James Webb Space Telescope has captured a bizarre ring around a star leaving everyone puzzled.
Nasa’s James Webb Space Telescope (JWST) has been constantly astonishing us by sharing glimpses of stars, planets, and galaxies while exploring the solar system and space. This time JWST has captured an image of a strangely shaped concentric ring-like structure around a distant star. Dubbed as WR140, the star is in the constellation Cygnus and resides around 5,600 light-years away from Earth. It is surrounded by curved yet oddly boxy rings that appear red in the image shared on Twitter by citizen scientist Judy Schmidt. She tweeted, “Nope, I don’t know what this is. Some kind of spiral nebula around WR140. I’m sure we’ll find out more later.”
However, Mark McCaughrean, a senior advisor for science and exploration at the European Space Agency and a member of the James Webb Space Telescope Science Working Group, called the structure bonkers. He said that the six-pointed blue structure could be an artefact created due to optical diffraction from the bright star WR140 in the JWST MIRI image.
‘But red curvy-yet-boxy stuff is real, a series of shells around WR140. Actually in space. Around a star,’ he said.

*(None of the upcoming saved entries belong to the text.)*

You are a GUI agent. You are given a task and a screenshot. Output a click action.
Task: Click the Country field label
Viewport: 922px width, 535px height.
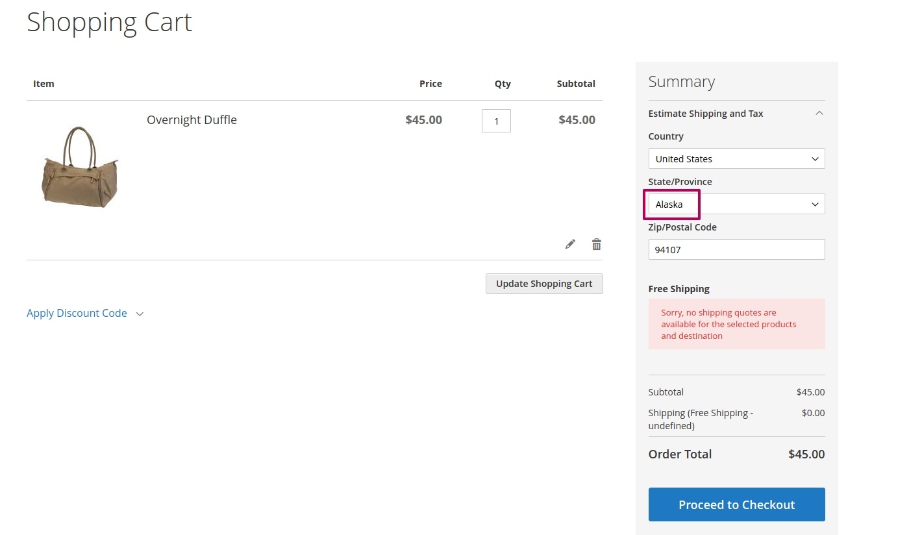(x=666, y=136)
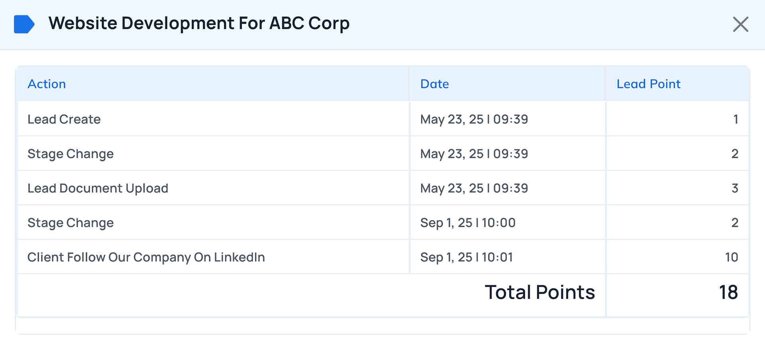Click the Total Points label
This screenshot has width=765, height=364.
click(x=539, y=292)
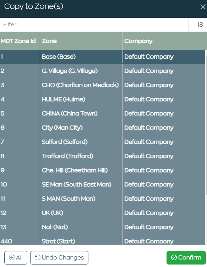Select the Salford (Salford) zone row
The height and width of the screenshot is (267, 207).
(x=103, y=142)
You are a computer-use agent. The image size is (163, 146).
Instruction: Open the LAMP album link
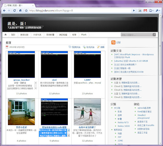pos(88,80)
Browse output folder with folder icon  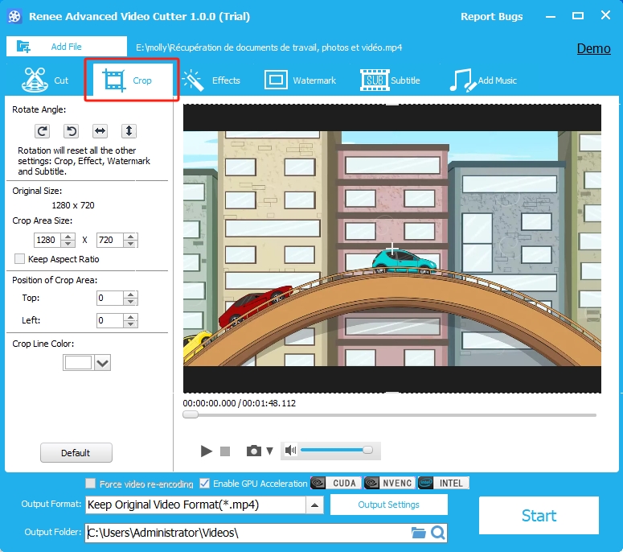click(418, 533)
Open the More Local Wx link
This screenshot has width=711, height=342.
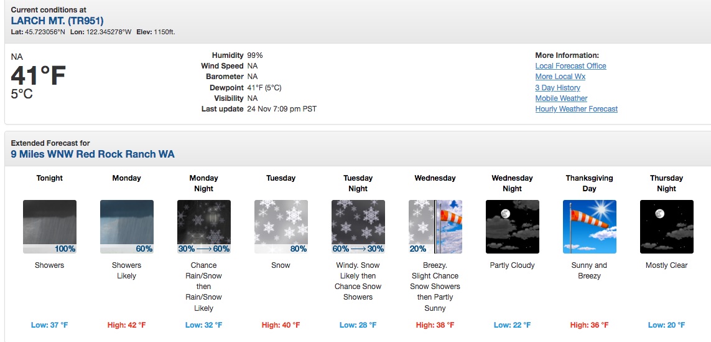click(560, 77)
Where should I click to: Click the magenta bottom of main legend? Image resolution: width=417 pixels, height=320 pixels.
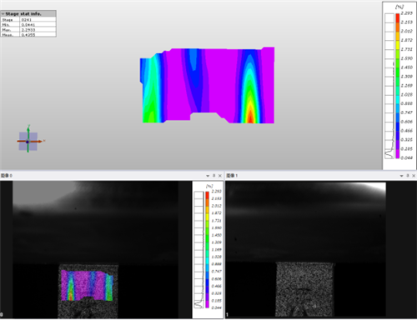point(398,154)
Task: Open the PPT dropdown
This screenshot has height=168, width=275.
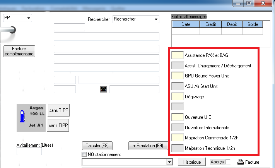Action: (x=29, y=18)
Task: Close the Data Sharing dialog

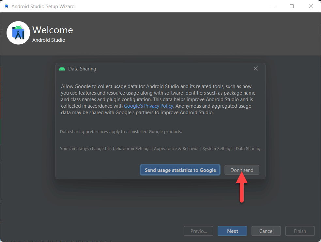Action: [256, 68]
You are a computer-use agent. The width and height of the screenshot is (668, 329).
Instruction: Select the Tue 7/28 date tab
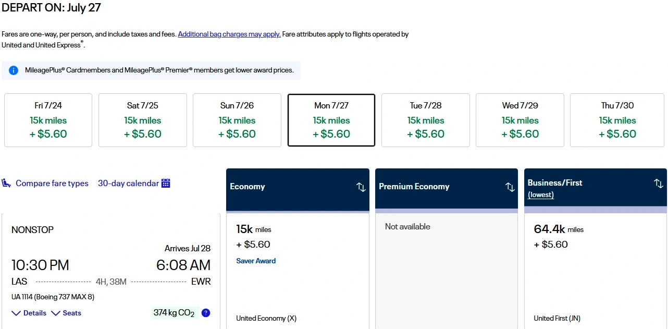click(425, 120)
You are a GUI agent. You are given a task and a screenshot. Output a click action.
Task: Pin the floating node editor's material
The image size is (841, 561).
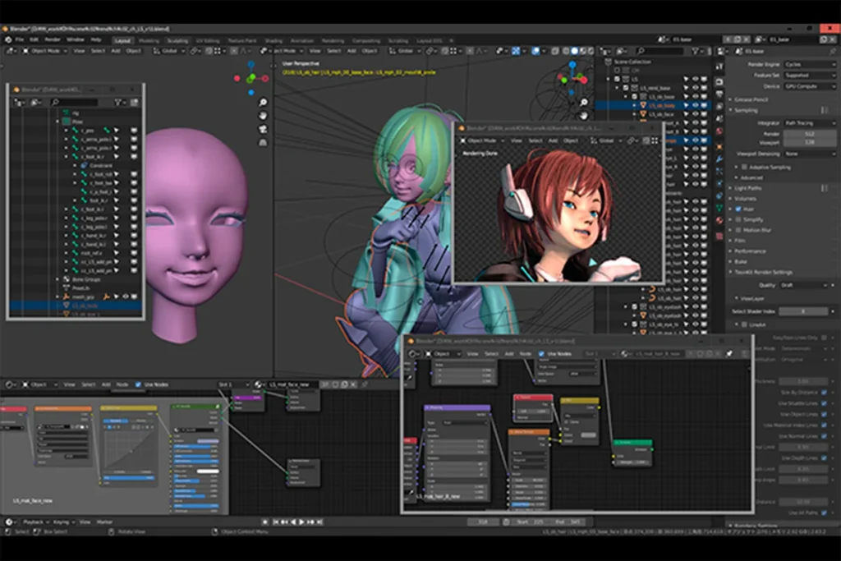tap(728, 354)

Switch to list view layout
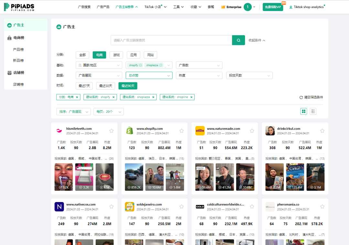point(313,111)
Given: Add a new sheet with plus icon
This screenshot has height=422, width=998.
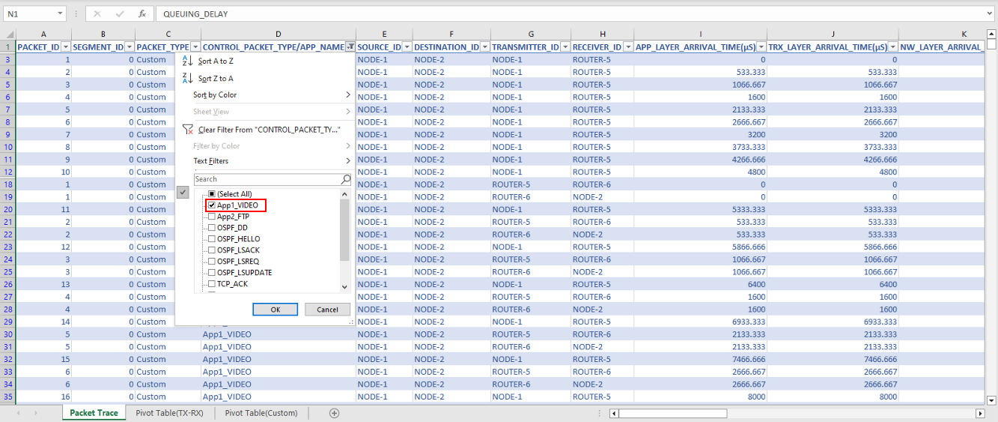Looking at the screenshot, I should (x=335, y=413).
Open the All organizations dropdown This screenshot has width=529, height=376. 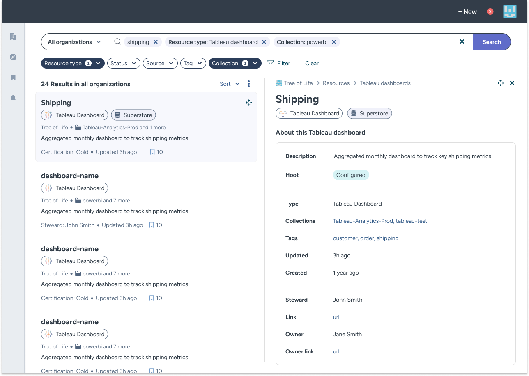tap(74, 42)
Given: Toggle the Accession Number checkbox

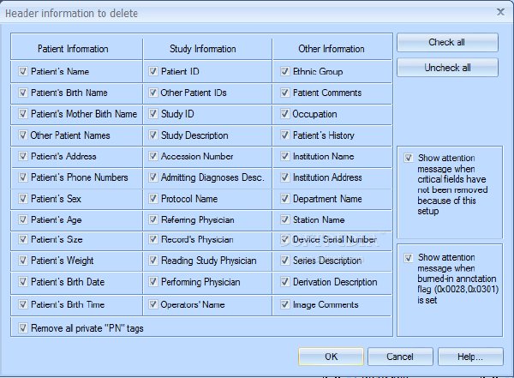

McCaughrean explained that WR140 is what’s called a Wolf-Rayet star, that periodically ejects dust that can be shaped into a strange shell by a companion star. Meanwhile, several astronomers have stated that the rings around the star are real. Ryan Lau, an astronomer at the NOIRLab confirmed the same. He even submitted a paper on the findings and said that the detailed study of this phenomenon will be released soon.
Do You Know?
The James Webb telescope has been capturing detailed images of space that scientists have never seen before. It is the world’s largest telescope and has cost a whopping $10 billion to make. It is capable of capturing huge details, even in deep space. According to NASA, the James Webb telescope has been designed in a way that can track objects moving as fast as Mars i.e, maximum speed of 30 milliarcseconds per second. “It’s really exciting to think of the capability and opportunity that we have for observing these kinds of objects in our solar system,” added Milam.